Founded in 1962, Society enjoys a wide reputation as a journal that publishes the latest scholarship on the central questions of contemporary society. It produces six issues a year offering new ideas and quality research in the social sciences and humanities in a clear, accessible style.

Society sees itself as occupying the vital center in intellectual and political debate. Put negatively, this means the journal is opposed to all forms of dogmatism, absolutism, ideological uniformity, and facile relativism. More positively, it seeks to champion genuine diversity of opinion and a recognition of the complexity of the world's issues.

Society includes full-length research articles, commentaries, discussion pieces, and book reviews which critically examine work conducted in the social sciences as well as the humanities. The journal is of interest to scholars and researchers who work in these broadly-based fields of enquiry and those who conduct research in neighboring intellectual domains. Society is also of interest to  non-specialists who are keen to understand the latest developments in such subjects as sociology, history, political science, social anthropology, philosophy, economics, and psychology.

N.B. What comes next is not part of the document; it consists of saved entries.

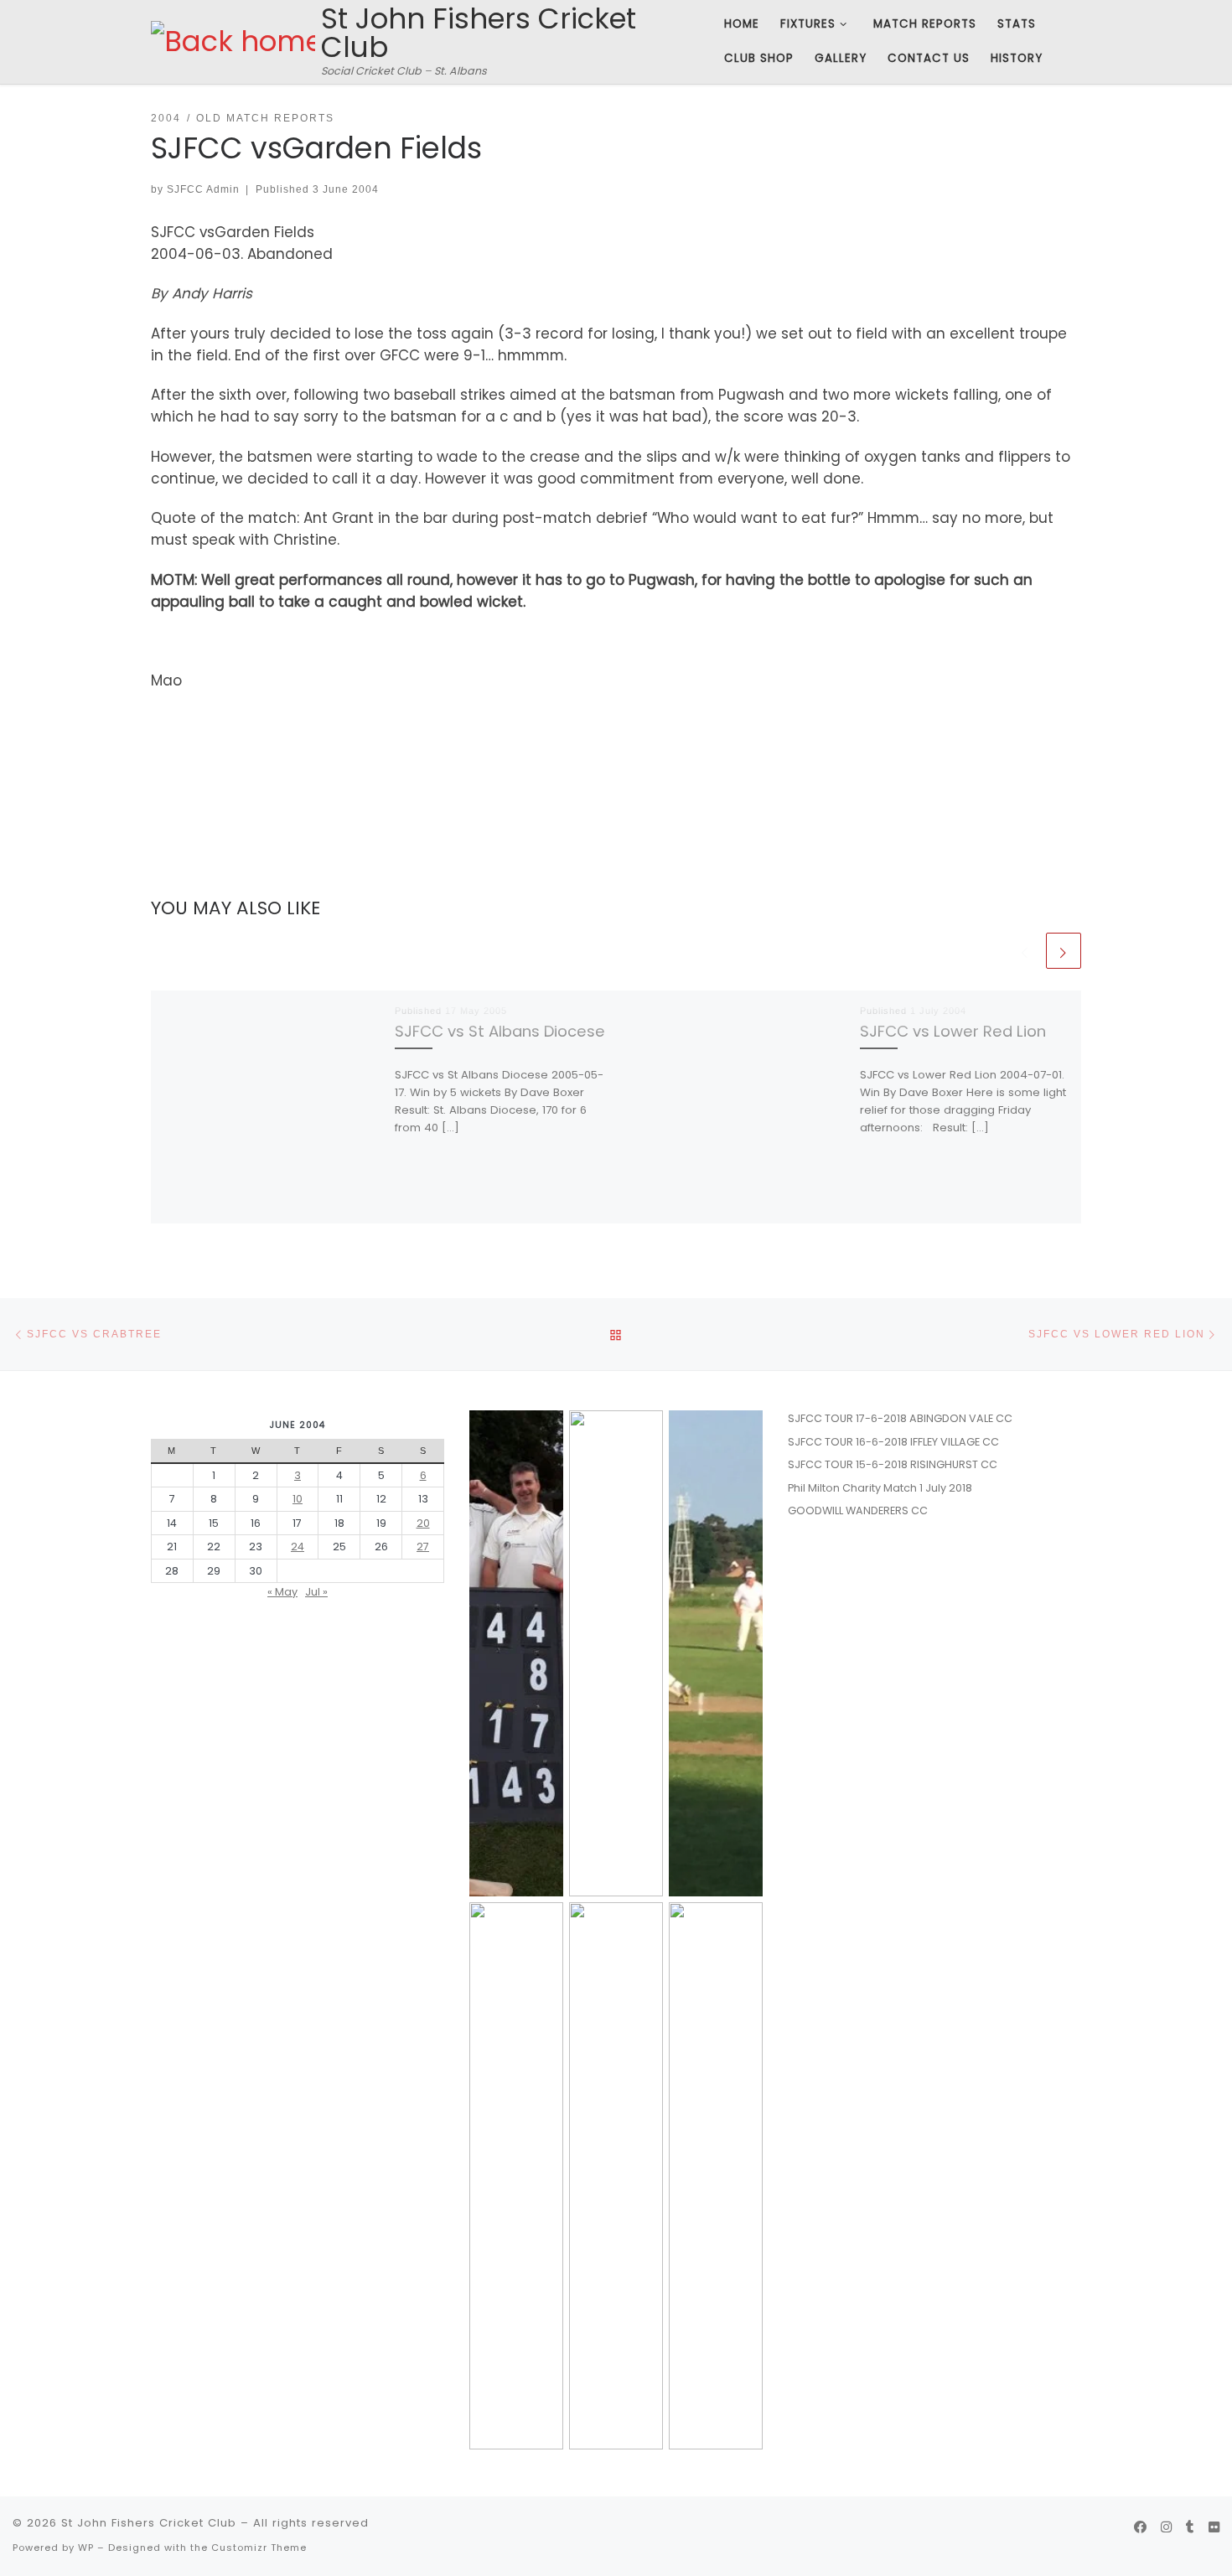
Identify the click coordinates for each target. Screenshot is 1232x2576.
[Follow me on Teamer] (1190, 2527)
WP (86, 2547)
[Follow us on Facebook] (1140, 2527)
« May (282, 1592)
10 (297, 1499)
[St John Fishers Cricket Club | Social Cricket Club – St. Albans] (233, 40)
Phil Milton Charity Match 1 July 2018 (880, 1488)
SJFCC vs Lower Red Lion (953, 1030)
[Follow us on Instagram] (1166, 2527)
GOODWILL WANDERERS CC (858, 1510)
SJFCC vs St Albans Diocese (500, 1030)
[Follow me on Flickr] (1214, 2527)
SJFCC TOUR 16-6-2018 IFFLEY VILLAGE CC (893, 1442)
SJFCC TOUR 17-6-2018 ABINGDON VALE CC (900, 1418)
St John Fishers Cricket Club (148, 2523)
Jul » (316, 1592)
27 (423, 1546)
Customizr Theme (259, 2547)
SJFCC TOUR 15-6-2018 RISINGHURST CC (892, 1464)
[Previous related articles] (1025, 950)
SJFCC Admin (203, 189)
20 (423, 1523)
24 (297, 1546)
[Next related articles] (1063, 950)
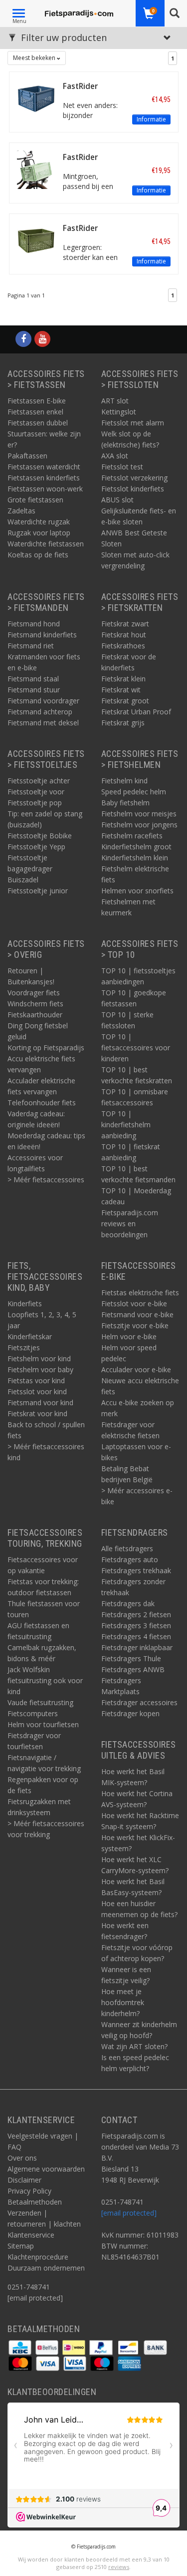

The journal’s interdisciplinary approach is reflected in the variety of esteemed thinkers who have contributed to Society since its inception. Contributors have included Simone de Beauvoir, Robert K Merton, James Q. Wilson, Margaret Mead, Abraham Maslow, Richard Hoggart, William Julius Wilson, Arlie Hochschild, Alvin Gouldner, Orlando Patterson, Katherine S. Newman, Patrick Moynihan, Claude Levi-Strauss, Hans Morgenthau, David Riesman, Amitai Etzioni and many other eminent thought leaders.

The success of the journal rests on attracting authors who combine originality of thought and lucidity of expression. In that spirit, Society is keen to publish both established and new authors who have something significant to say about the important issues of our time.